- Available data -
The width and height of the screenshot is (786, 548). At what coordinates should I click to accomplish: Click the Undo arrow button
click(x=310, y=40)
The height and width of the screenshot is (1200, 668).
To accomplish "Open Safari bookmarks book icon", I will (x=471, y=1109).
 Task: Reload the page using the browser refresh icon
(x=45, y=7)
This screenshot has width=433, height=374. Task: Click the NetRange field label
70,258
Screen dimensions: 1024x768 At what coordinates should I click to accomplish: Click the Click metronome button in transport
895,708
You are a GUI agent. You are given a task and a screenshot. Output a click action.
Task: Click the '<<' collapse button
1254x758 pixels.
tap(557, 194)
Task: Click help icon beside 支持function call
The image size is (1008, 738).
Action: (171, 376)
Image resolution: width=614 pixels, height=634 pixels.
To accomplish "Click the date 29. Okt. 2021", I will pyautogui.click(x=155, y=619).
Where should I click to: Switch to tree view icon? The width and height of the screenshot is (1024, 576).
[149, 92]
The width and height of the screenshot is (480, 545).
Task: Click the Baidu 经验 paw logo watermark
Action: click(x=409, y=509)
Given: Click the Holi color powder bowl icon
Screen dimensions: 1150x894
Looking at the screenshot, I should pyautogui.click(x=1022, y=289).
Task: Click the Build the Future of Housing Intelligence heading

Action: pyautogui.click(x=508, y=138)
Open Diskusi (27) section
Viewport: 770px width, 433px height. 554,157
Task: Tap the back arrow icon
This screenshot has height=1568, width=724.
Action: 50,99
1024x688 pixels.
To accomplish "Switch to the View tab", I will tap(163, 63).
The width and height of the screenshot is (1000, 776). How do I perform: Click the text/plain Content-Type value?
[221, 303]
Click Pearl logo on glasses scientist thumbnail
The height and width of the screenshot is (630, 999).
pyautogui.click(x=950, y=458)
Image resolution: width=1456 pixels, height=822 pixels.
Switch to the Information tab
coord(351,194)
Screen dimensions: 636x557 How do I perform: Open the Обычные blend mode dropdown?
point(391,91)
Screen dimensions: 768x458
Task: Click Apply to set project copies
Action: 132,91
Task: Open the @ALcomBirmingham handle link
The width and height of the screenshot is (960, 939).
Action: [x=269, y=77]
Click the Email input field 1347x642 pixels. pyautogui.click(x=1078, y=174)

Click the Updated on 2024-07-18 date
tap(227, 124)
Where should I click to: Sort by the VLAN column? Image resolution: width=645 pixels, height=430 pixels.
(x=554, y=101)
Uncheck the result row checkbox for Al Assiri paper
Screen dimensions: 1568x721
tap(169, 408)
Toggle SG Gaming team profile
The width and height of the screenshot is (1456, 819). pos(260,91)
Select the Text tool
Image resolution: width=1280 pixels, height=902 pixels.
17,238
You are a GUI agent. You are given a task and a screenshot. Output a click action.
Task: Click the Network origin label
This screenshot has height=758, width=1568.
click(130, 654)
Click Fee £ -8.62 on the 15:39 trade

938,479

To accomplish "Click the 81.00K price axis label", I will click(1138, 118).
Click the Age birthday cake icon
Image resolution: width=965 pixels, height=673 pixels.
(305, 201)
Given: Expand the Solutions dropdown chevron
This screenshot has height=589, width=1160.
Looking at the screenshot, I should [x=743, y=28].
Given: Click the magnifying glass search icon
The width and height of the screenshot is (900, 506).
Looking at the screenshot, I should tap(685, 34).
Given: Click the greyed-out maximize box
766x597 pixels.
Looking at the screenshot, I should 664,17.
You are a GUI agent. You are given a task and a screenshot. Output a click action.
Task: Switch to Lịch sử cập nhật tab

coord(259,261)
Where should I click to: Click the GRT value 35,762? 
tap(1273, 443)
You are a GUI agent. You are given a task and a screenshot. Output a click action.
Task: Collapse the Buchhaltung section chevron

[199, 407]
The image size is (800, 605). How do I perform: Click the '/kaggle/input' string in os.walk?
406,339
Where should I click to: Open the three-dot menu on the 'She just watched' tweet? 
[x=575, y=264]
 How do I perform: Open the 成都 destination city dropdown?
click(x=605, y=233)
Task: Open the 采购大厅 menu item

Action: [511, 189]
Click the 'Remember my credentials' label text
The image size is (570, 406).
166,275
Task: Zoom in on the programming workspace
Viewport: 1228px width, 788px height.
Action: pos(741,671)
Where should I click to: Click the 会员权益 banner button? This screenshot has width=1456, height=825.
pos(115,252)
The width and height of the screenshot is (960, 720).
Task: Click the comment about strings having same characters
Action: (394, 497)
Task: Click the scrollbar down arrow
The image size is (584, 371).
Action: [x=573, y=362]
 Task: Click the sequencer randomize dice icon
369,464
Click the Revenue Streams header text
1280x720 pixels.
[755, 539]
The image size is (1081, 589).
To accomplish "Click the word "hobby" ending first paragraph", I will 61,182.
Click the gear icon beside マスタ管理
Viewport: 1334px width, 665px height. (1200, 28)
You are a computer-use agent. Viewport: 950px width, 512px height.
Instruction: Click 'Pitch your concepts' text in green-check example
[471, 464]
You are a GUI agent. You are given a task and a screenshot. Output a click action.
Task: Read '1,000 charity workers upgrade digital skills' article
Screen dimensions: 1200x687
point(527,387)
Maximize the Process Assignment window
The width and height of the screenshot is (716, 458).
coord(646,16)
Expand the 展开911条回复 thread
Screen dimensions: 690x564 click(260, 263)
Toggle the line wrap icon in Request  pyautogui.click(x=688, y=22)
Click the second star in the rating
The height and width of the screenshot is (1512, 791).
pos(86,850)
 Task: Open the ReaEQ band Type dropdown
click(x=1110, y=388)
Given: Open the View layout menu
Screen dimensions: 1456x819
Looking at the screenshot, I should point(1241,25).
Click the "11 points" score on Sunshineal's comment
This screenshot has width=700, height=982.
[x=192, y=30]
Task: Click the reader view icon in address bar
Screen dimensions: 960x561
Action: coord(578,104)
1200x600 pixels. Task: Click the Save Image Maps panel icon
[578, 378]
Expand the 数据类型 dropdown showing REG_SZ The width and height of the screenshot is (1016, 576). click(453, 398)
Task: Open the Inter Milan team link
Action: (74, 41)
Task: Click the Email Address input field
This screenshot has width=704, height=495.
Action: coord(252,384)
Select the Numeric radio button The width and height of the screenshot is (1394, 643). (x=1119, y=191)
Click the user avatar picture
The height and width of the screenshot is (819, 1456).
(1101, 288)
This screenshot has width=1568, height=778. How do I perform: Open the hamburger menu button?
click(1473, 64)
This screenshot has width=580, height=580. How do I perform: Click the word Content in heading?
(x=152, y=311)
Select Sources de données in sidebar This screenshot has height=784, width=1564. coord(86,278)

- Task goal -
Give an exact copy of the lines above from the line with "Screen dimensions: 1150x894" up to and including the line with "Task: Tap the back arrow icon", and leave everything else out.

- Completed exercise -
Screen dimensions: 1150x894
Looking at the screenshot, I should pyautogui.click(x=1022, y=289).
Task: Click the Build the Future of Housing Intelligence heading

Action: pyautogui.click(x=508, y=138)
Open Diskusi (27) section
Viewport: 770px width, 433px height. 554,157
Task: Tap the back arrow icon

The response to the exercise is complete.